At the moment, we have the worst of both worlds: we have a medically ineffective set of “interventions” and a financially disastrous burden that we can’t sustain as the costs grow. Our current “interventions” consist of expensive long-term nursing care and a small group of drugs that have no effect on the course of the disease. We spend a lot of money taking care of people who are sliding toward disability and death, and a fair amount of additional money on what are, effectively, placebo medications. Globally and annually, Alzheimer’s Net estimates that we spend a total of about 600 billion dollars (about 1% of the world’s gross domestic product) on treating Alzheimer’s patients, and that cost is steadily growing (and outpacing both inflation and productivity).
Journals, organizations, and blogs harp on predictions of disaster: we can’t afford to keep spending more and more money on Alzheimer’s care as the world population ages. But what is the alternative and how much would such a therapy cost?

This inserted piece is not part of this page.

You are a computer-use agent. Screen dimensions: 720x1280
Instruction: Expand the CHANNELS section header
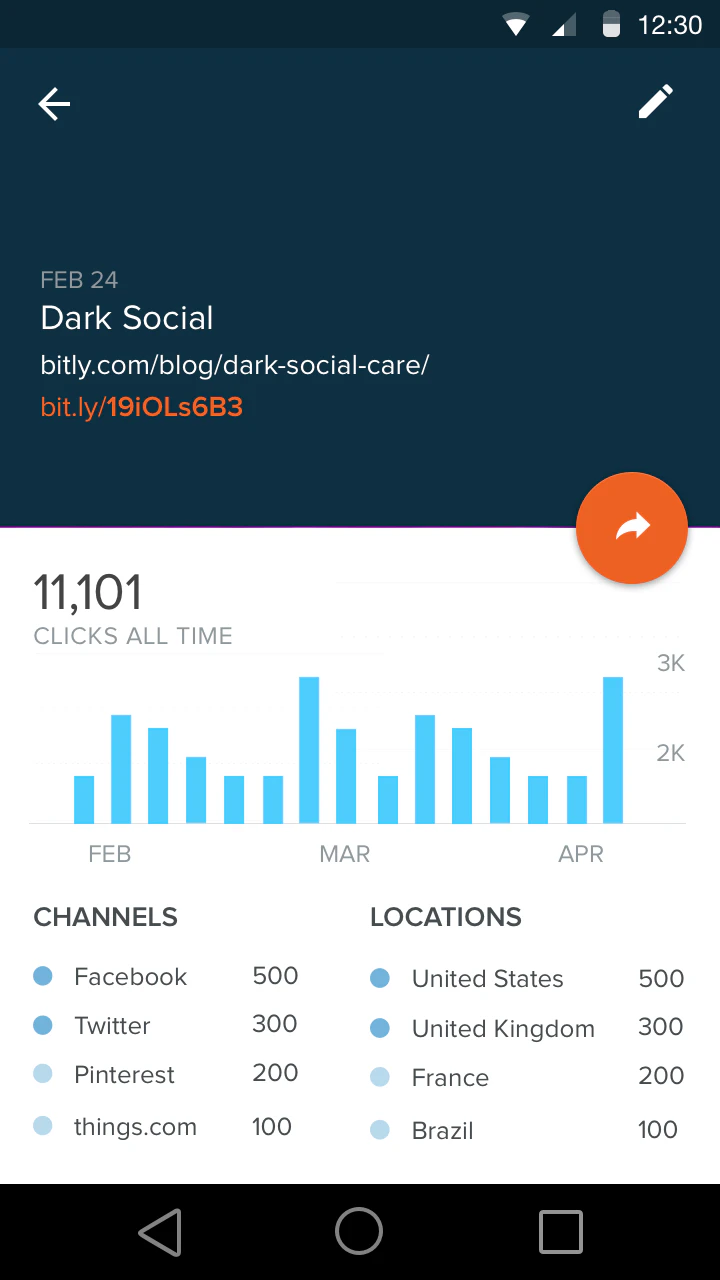(105, 917)
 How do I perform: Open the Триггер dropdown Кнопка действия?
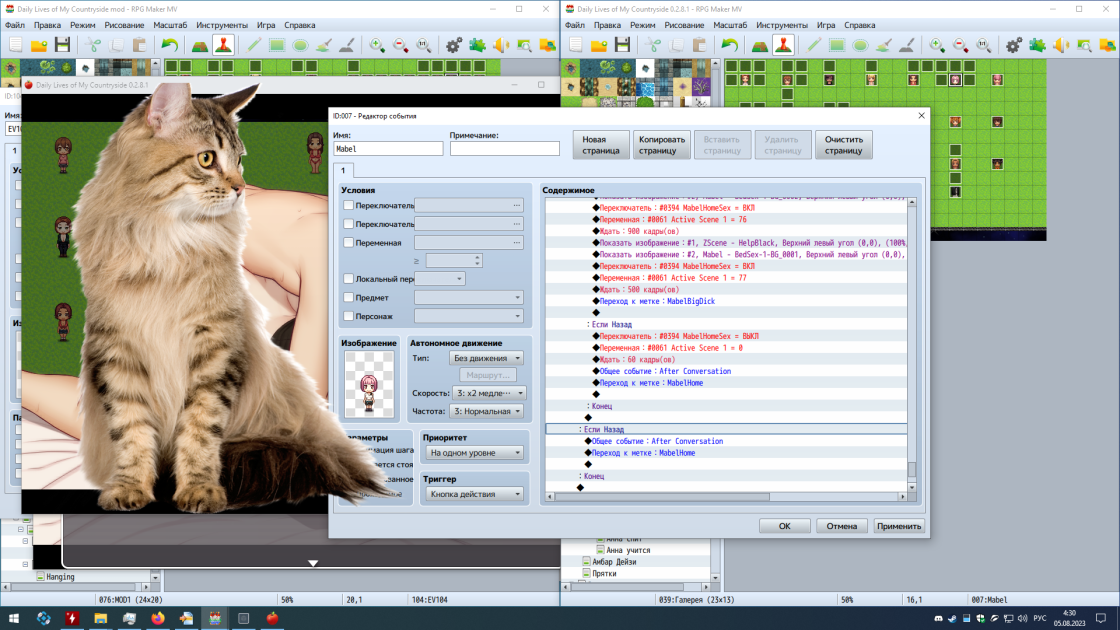[474, 494]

If telomerase therapy could cure and prevent Alzheimer’s disease, the costs fall dramatically while the benefits increase even more dramatically. The benefits are clear, but let’s consider the costs. The first cost we can cut is that of nursing care: if I can care for myself, I don’t need any nursing care, let alone expensive, long-term, full-time care in a nursing home or “assisted care living center”. This removes most of our costs, particularly the costs currently borne by national health care systems (taxes), as well as by private insurance (premiums). The remaining cost – that of medication for treating Alzheimer’s disease – is currently about $10 billion dollars as a global market. While these drugs are not – in comparison with other drugs – all that expensive, part of their cost depends on market size. Not all AD patients are on these drugs, largely because both patients and physicians recognize that their ratio of benefit to risk is small, so why bother spending money on drugs that have risks and no real benefit? On the other hand, if we have a therapy that cures Alzheimer’s and has few risks, then patients would be eager to take such a therapy, which is why telomerase therapy will – on a per patient basis – be quite reasonably priced.

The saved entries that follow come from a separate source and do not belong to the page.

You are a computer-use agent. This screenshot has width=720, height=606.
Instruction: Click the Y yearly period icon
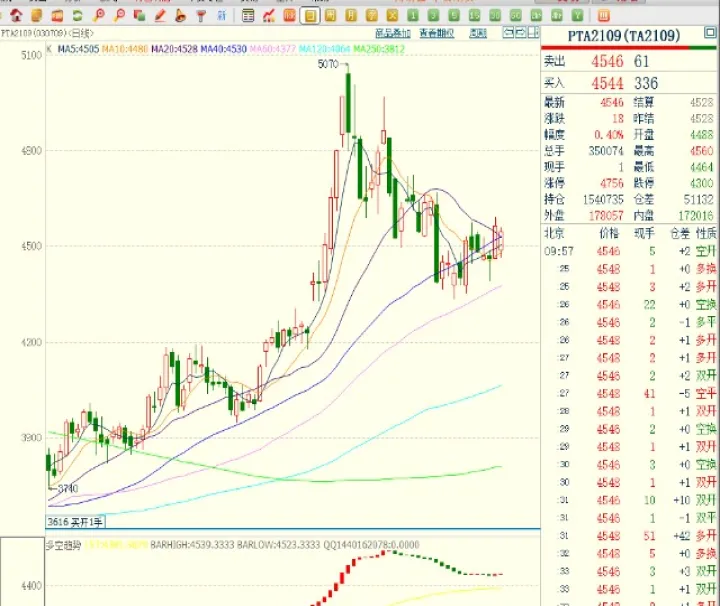[x=577, y=17]
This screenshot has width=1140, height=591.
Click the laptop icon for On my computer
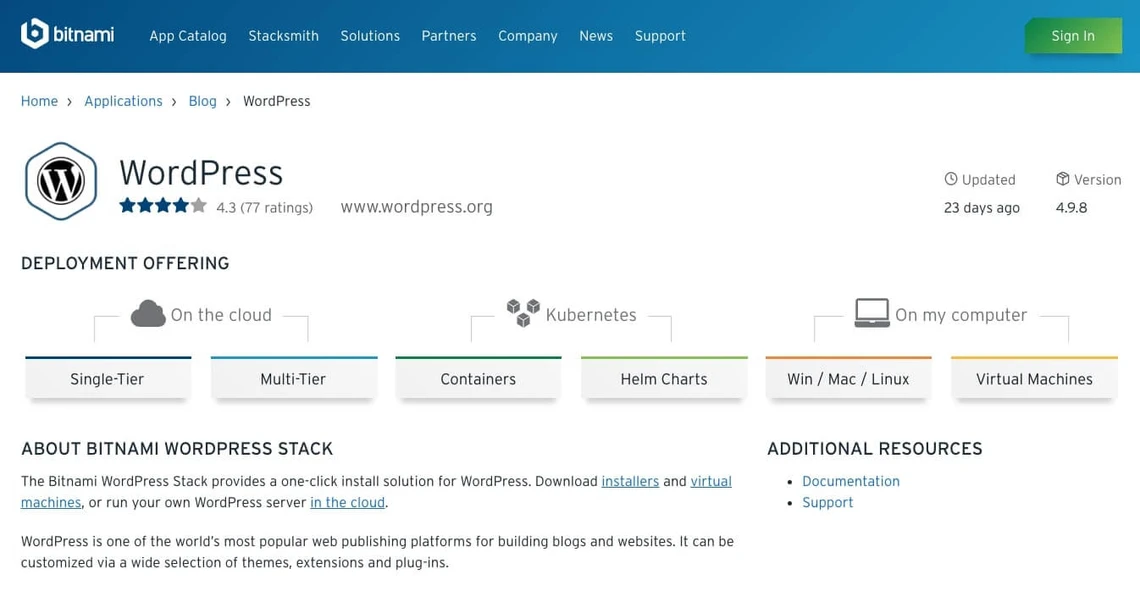point(871,313)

Compare two drugs: one for progeria and one for Alzheimer’s dementia. At any given moment, we estimate that there are about 50 progeric children and about 50 MILLION (or more) Alzheimer’s patients in the world. Now, imagine that we develop a drug whose research and human trials cost 50 million dollars. In order to pay off these costs of development, that would mean that if it only worked for progeria, it would cost a million dollars per progeria patient, but if it were used for all Alzheimer’s patients, it would cost only a dollar per Alzheimer’s patient. In general, the larger the patient population, the cheaper the drug costs per patient. Fifty million patients makes it easy to amortize the costs of development: we spread the costs out and dilute them. Therapy become cheap.

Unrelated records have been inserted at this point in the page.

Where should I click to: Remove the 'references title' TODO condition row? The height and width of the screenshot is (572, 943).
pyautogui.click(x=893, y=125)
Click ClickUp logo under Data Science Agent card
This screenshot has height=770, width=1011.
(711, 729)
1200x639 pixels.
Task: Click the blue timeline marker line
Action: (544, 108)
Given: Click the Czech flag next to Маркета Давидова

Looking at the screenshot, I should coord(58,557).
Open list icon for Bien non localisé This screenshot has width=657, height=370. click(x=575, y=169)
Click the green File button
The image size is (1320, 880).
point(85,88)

The reality, however, is that there are other costs. Among them are the cost of producing the drug (once you pay for its development) and the costs of administering the drug. In a rough way, production costs also go down as the patient population goes up. There are economies of scale in producing 50 million doses compared to producing only 50 doses. The cost per dose goes way down. On the other hand, telomerase therapy will require a high degree of quality control, so while there will be enormous economies of scale, production will still be expensive in order to be safe and effective. Administration costs (distribution, hospital overhead, professional services, etc.) are less amenable to economies of scale and will be almost “fixed”. In many cases, the costs of administering a drug far outweighs the costs of producing a drug, and this is likely to be true of telomerase therapy.
Even acknowledging the many unpredictable factors, we can come up with an estimate for the cost, within an order-of-magnitude (order-of-magnitude in the scientific sense: not below one tenth and not more than ten times). The cost of producing a single dose of telomerase therapy (ignoring profit, retail distribution, and administration costs) would probably not be much more than it is for other currently available (and ineffective) drugs, having a probable production cost of perhaps $100 per patient. It will likely take 1-3 doses to treat a patient initially, who will then need retreatment every 5-10 years.
If it cures Alzheimer’s, then it’s a good price to pay.